_Your task:_
Reproduce the listing below word for word, keeping every line as it is.

______________________________

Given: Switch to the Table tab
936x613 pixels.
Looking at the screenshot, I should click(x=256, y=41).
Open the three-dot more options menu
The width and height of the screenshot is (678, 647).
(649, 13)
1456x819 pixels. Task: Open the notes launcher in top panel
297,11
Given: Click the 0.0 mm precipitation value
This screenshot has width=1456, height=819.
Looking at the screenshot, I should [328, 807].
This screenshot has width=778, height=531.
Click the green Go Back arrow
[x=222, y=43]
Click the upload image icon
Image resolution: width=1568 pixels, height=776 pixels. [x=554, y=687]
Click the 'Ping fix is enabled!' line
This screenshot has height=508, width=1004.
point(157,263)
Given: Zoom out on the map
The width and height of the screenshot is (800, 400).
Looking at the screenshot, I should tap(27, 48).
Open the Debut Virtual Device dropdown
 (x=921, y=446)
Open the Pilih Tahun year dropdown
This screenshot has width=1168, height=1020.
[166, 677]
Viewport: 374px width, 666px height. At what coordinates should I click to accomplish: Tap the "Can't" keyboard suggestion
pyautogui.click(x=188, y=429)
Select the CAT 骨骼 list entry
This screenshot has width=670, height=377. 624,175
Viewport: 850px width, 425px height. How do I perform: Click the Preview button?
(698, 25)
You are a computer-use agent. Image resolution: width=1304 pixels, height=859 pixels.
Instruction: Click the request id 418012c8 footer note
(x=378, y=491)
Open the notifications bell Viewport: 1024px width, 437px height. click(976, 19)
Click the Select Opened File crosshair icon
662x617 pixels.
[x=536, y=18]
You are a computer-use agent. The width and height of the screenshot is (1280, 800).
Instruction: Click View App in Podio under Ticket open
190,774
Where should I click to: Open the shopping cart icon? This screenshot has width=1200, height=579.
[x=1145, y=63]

______________________________

_Answer for this exercise:_
Given: Switch to the Table tab
936x613 pixels.
Looking at the screenshot, I should click(x=256, y=41).
Open the three-dot more options menu
The width and height of the screenshot is (678, 647).
(649, 13)
1456x819 pixels. Task: Open the notes launcher in top panel
297,11
Given: Click the 0.0 mm precipitation value
This screenshot has width=1456, height=819.
Looking at the screenshot, I should [328, 807].
This screenshot has width=778, height=531.
Click the green Go Back arrow
[x=222, y=43]
Click the upload image icon
Image resolution: width=1568 pixels, height=776 pixels. [x=554, y=687]
Click the 'Ping fix is enabled!' line
This screenshot has height=508, width=1004.
point(157,263)
Given: Zoom out on the map
The width and height of the screenshot is (800, 400).
Looking at the screenshot, I should tap(27, 48).
Open the Debut Virtual Device dropdown
 (x=921, y=446)
Open the Pilih Tahun year dropdown
This screenshot has width=1168, height=1020.
[166, 677]
Viewport: 374px width, 666px height. At what coordinates should I click to accomplish: Tap the "Can't" keyboard suggestion
pyautogui.click(x=188, y=429)
Select the CAT 骨骼 list entry
This screenshot has width=670, height=377. 624,175
Viewport: 850px width, 425px height. How do I perform: Click the Preview button?
(698, 25)
You are a computer-use agent. Image resolution: width=1304 pixels, height=859 pixels.
Instruction: Click the request id 418012c8 footer note
(x=378, y=491)
Open the notifications bell Viewport: 1024px width, 437px height. click(976, 19)
Click the Select Opened File crosshair icon
662x617 pixels.
[x=536, y=18]
You are a computer-use agent. The width and height of the screenshot is (1280, 800).
Instruction: Click View App in Podio under Ticket open
190,774
Where should I click to: Open the shopping cart icon? This screenshot has width=1200, height=579.
[x=1145, y=63]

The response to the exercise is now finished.